I don't even begin to understand the current craze for all things 3D. We are seemingly in the grip of a fairly astonishing, 1984 style embrace of 3D technology from the major media outlets; to paraphrase Orwell, "War is peace, freedom is slavery, ignorance is strength, 3D is desirable".
They seem to believe the 3D is what everyone wants, what they need, what they must have to enjoy a fulfilling cinematic experience. I don't agree; I think more and more people are seeing through the emperor's new clothes.
Personally, after seeing a fair few hours of television and films over the years, my brain is used to interpreting them without needing 3D. Yours probably can too - in fact, anyone whose brain is able to interpret a rapidly changing series of pictures as a smooth-flowing moving picture is probably smart enough to interpret depth in that same series of pictures.
There aren't many people over the age of 2 who don't understand perspective. The Irish priesthood comedy, Father Ted encapsulated it neatly when trying to explain the concept to his faithful but slow companion, Dougal: "These", he said, pointing to some toy cows on the table in front of him "are small,.... but those", pointing to a field of cows, "are far away".
Thankfully, after a few years where it seemed every other release was using it, fewer and fewer films are now appearing in 3D. Directors are going on record saying "there are no current plans to make this movie in 3D". Why is that significant? Well, it means that the people creating the film, the directors and cinematographers and the like, they're choosing to use two dimensions.

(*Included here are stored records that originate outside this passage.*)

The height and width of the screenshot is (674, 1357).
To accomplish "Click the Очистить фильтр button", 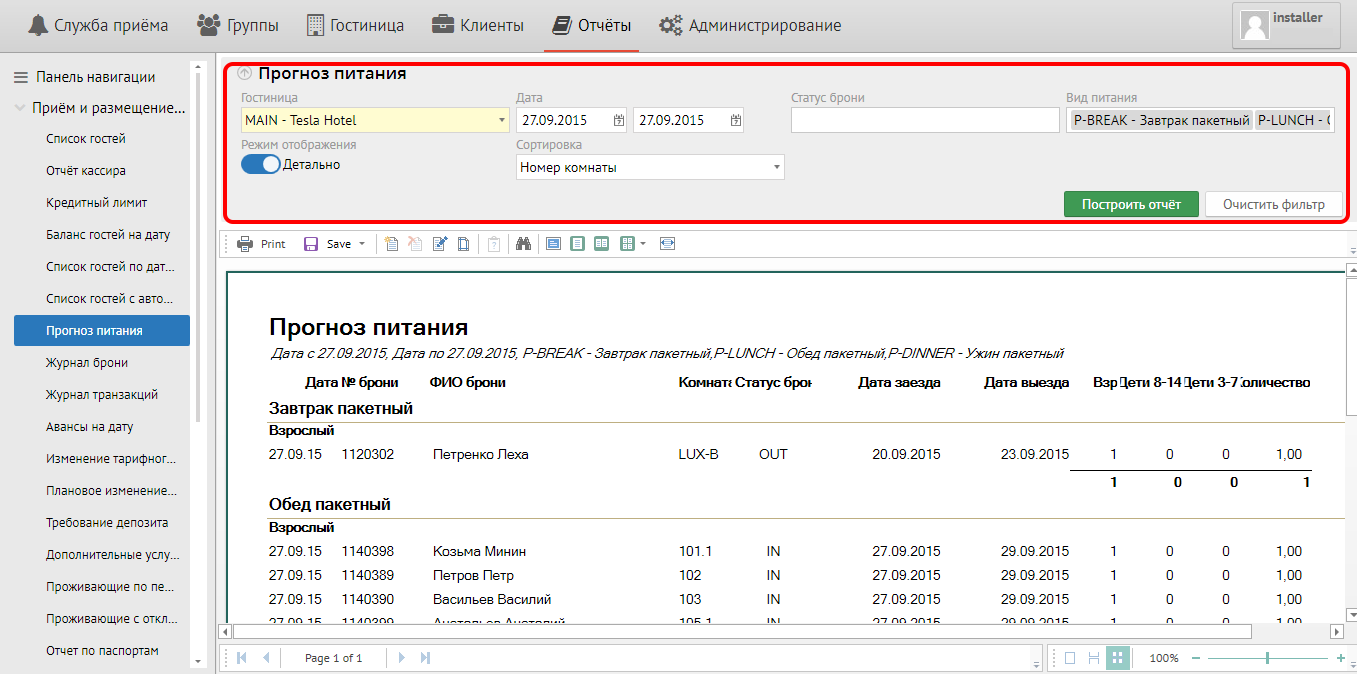I will pyautogui.click(x=1273, y=204).
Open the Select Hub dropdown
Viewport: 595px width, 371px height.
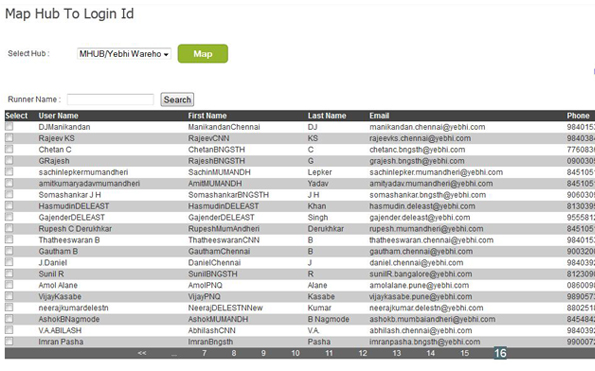point(124,54)
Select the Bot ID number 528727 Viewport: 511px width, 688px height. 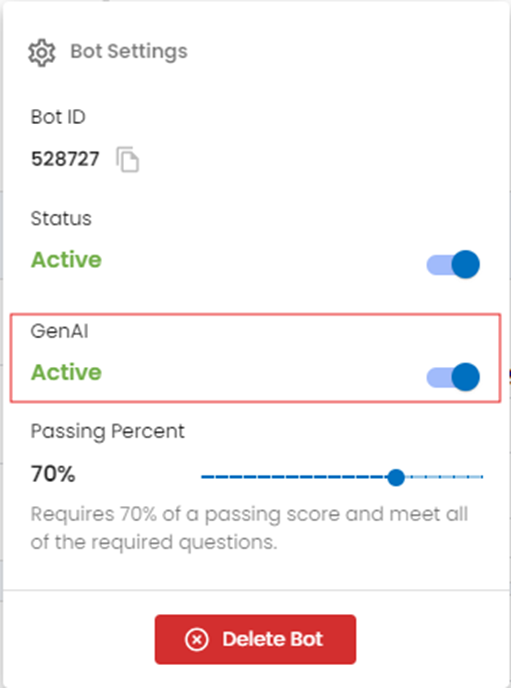pos(65,159)
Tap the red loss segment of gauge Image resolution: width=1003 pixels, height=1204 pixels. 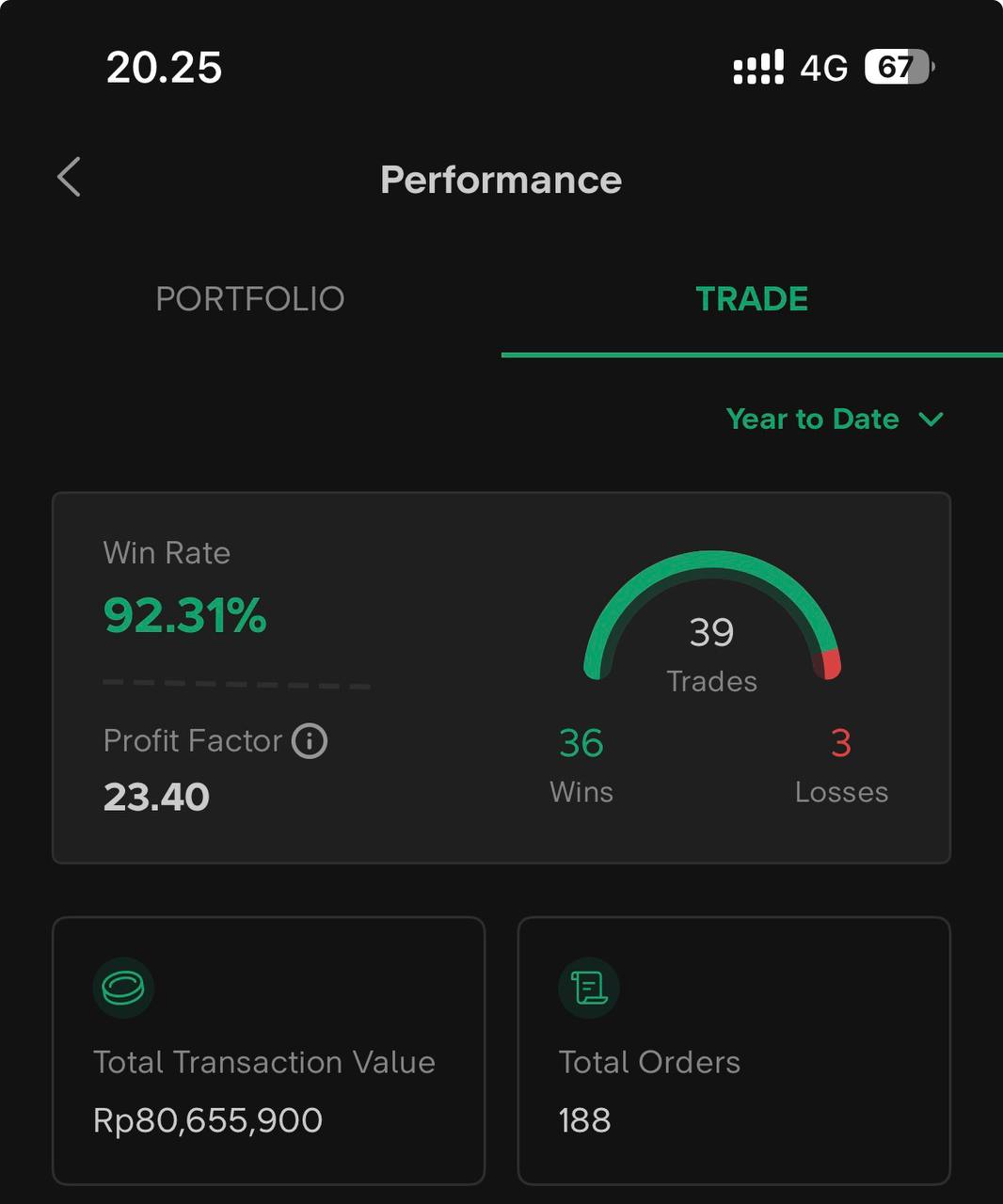click(829, 664)
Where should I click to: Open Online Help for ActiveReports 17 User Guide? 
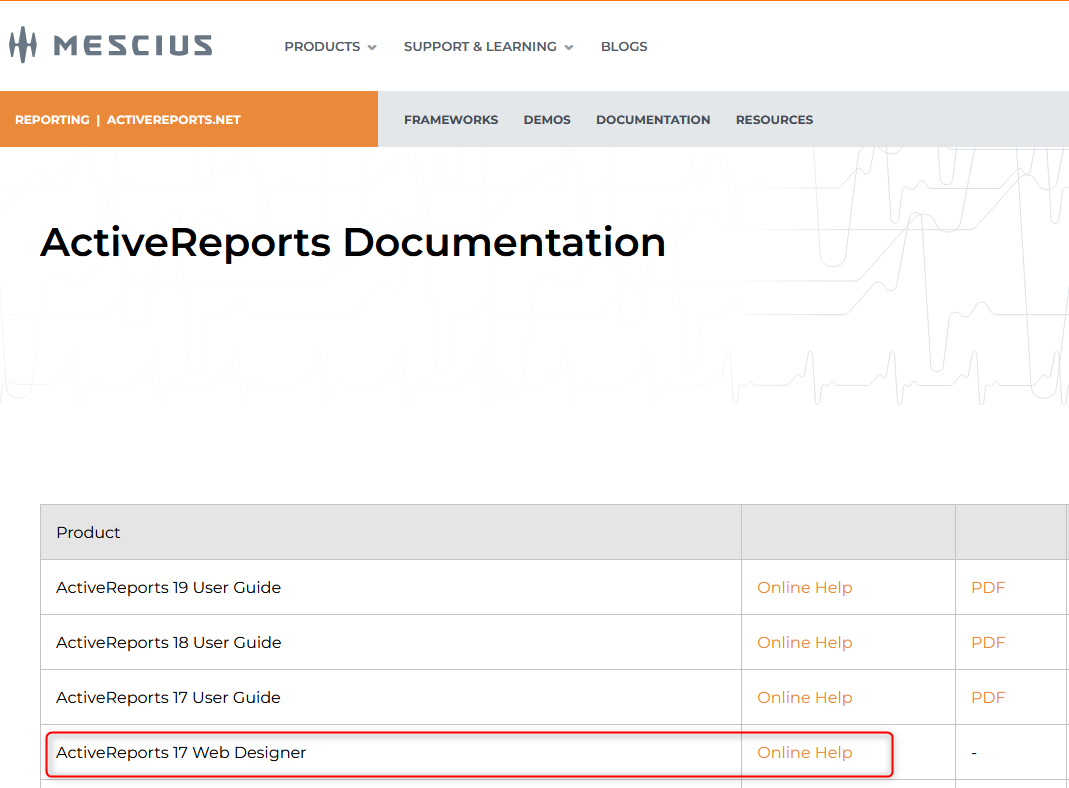(804, 698)
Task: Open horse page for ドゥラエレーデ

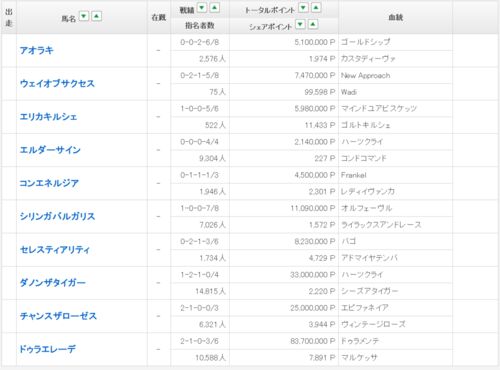Action: click(48, 349)
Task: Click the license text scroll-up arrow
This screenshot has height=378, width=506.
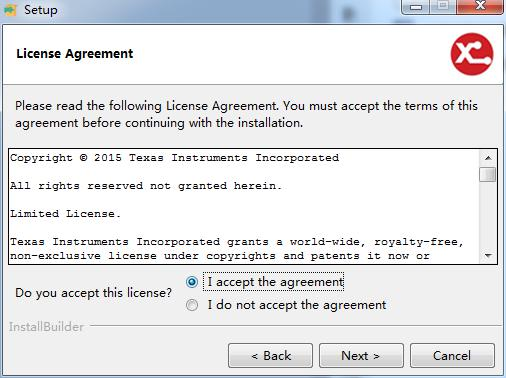Action: click(488, 158)
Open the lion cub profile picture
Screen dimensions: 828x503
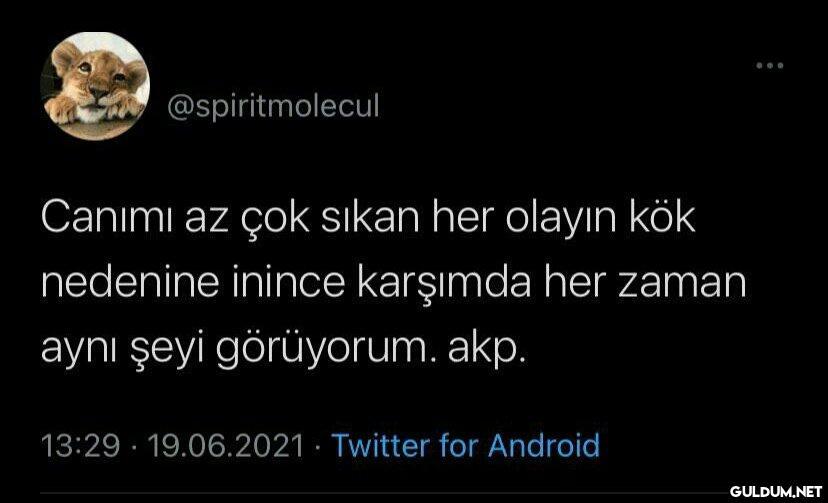click(x=95, y=86)
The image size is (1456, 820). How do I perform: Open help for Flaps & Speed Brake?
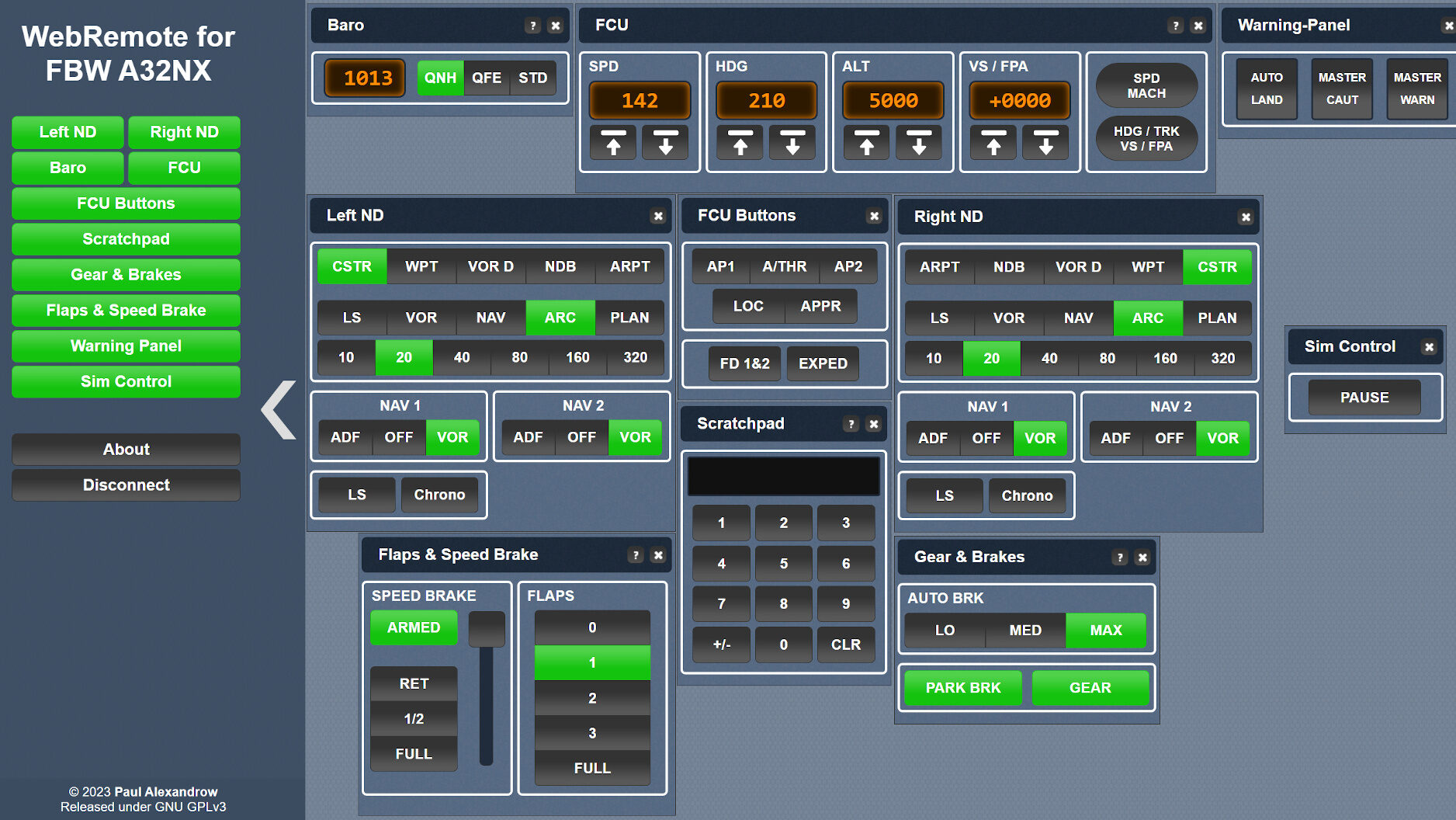point(636,555)
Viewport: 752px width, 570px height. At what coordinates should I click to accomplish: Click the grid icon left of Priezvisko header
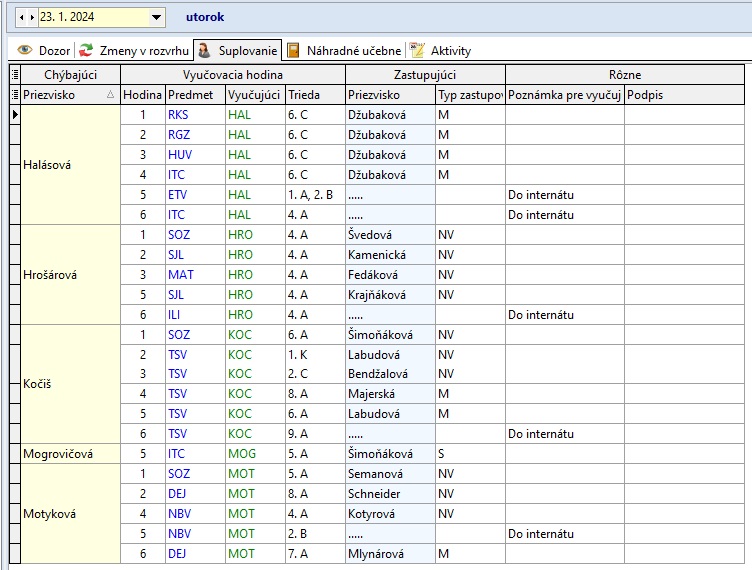pos(14,94)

So, the film-makers don't want to use it and the cinema-goers are voting with their feet and proving they don't want to see it (where both are available, more are choosing to watch in 2D). If these films subsequently come out in 3D then it's because the suits, the money-men, demand it. Naturally, as the film hasn't been designed and shot in that format it will also mean that the additional dimension has been retrofitted. This rendering process seemingly involves turning down the brightness, dulling all the colours, adding extra 'murk', picture distortion, a couple of coloured outlines at certain times and about £3 on the ticket price.
It's a tenacious fad, nothing more. It didn't work in the 80's when they tried it. Or in the 50's when then tried it. I doubt very much if it'll work now. It detracts from the filmmaker's vision and I for one will try my level best not to watch another movie in 3D. To sum it up: just because we can, doesn't mean we should.
Incidentally, the film was fabulous - even better than I expected from the usually brilliant Luc Besson: The Extraordinary Adventures of Adele Blanc-Sec. 5 stars. There were boobs in it too!